Back in April, two other bent Turnpike cops saved their pensions by coming out with their hands up, instead of out, the way troopers usually operate.
Trooper Kevin O’Brien, who put in for more than 1,000 hours of OT he didn’t work, handed over $80,000 to keep the $79,370 a year he’s been grabbing since March 2018.
Trooper Robert Freniere paid back $30,000 for his 369 fake hours, and thus continues pocketing the $90,594 a year in state funds he’s been collecting since October 2017.
Who says crime doesn’t pay? Mass. troopers are the pampered royalty of American crime.
Don’t you think your average bank robber, say, would love the same deal the MSP offers its criminals? Stick up a bank, get caught, give back the dough, and be sent on your way … with a pension worth millions of dollars, sometimes when you’re under the age of 40.
Last week Gov. Charlie Baker was threatening to fine taxpayers for taking a dip in Walden Pond. Yet he has nothing to say about this ongoing theft of tens of millions of dollars by his own crooked cops.
The way the failed governor turns a blind eye to the racketeering enterprise that is the MSP, you’d almost think they have something on a member of Baker’s family.
Did you notice how many of these bent cops filed almost simultaneously in March 2018?
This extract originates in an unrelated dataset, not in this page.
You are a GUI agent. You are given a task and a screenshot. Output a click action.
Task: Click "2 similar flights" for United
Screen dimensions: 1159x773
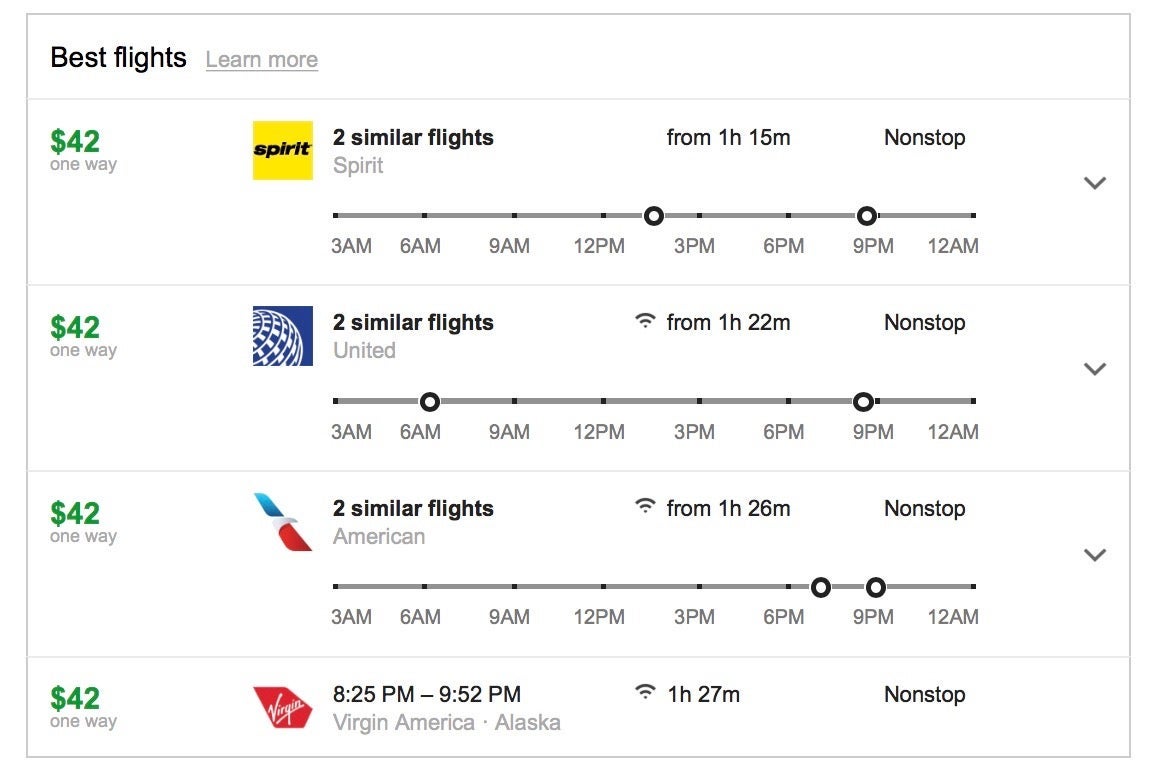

That was when they all received official letters informing them they were busted (sort of). It was the brass’ way of letting them know they’d better immediately put in for those phony-baloney pensions — professional courtesy, you might say.
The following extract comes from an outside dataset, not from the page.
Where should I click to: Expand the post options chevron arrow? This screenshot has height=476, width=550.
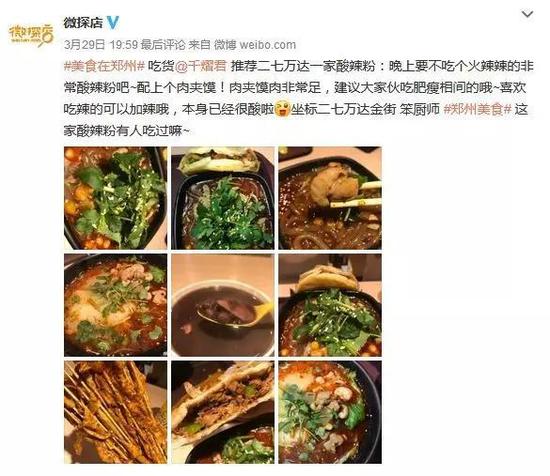[527, 14]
Here is the sequence of letters to one sticky-fingered multimillionaire thief.
On March 13, 2018, the crooked trooper is informed by Major Brian J. Watson (now retired with an annual pension of $147,321) that he is going to be the subject of a “personnel investigation.”
“As a result of conducting an audit of the 2016 Troop E AIRE (Accident Injury Reduction Effort) overtime patrols, irregularities were discovered. … Specific examples include, but are not limited to, the following … .”
By the way, all of these letters are on official State Police stationery. At the bottom of each page is printed: “Excellence In Service Through Quality Policing.”
Now that’s funny!
Four days later Capt. David DeBuccia (since retired with a $137,428 pension) follows with this letter to the thieving cop:
“The Department has identified you as a subject of an official Internal Affairs Investigation … .”
Arriving the next day was a letter from then-Col. Kerry Gilpin (now collecting her own $177,900 pension):
“You are hereby notified that your license to carry firearms has been suspended … .”
But so what, as long as you can keep getting that monthly kiss in the mail for life? Getting busted just means you move to Florida a few years ahead of schedule.
Even the thieving troopers who actually get indicted continue leeching off the state. Take ex-Lt. David Keefe. Unlike all of the above, he was actually charged with larceny, in state court.
I called his lawyer Friday to inquire about the status of his case, but did not get a call back. But I can tell you the status of Keefe’s state pension: just fine. He’s another member of the Class of March 2018.
Keefe grabs $8,724 a month, for an annual total of $104,683.
On Wednesday, another millionaire retired state cop will be in court. Ex-Capt. James Coughlin has been grabbing $131,961 a year since 2017. Now he will be answering to charges relating to the death of a teenager after a pool party at his house in Dedham last month — supplying alcohol to minors, reckless endangerment, etc.
Coughlin’s a hack. He ran for sheriff of Norfolk County last year. His brother was a hack state rep. I wonder how many other millionaire state cops were at the captain’s party where the teenager drowned.
Do you think the Dedham cops and the district attorney will tell us, or will it be more … professional courtesy?
Just remember: Excellence In Service Through Quality Policing.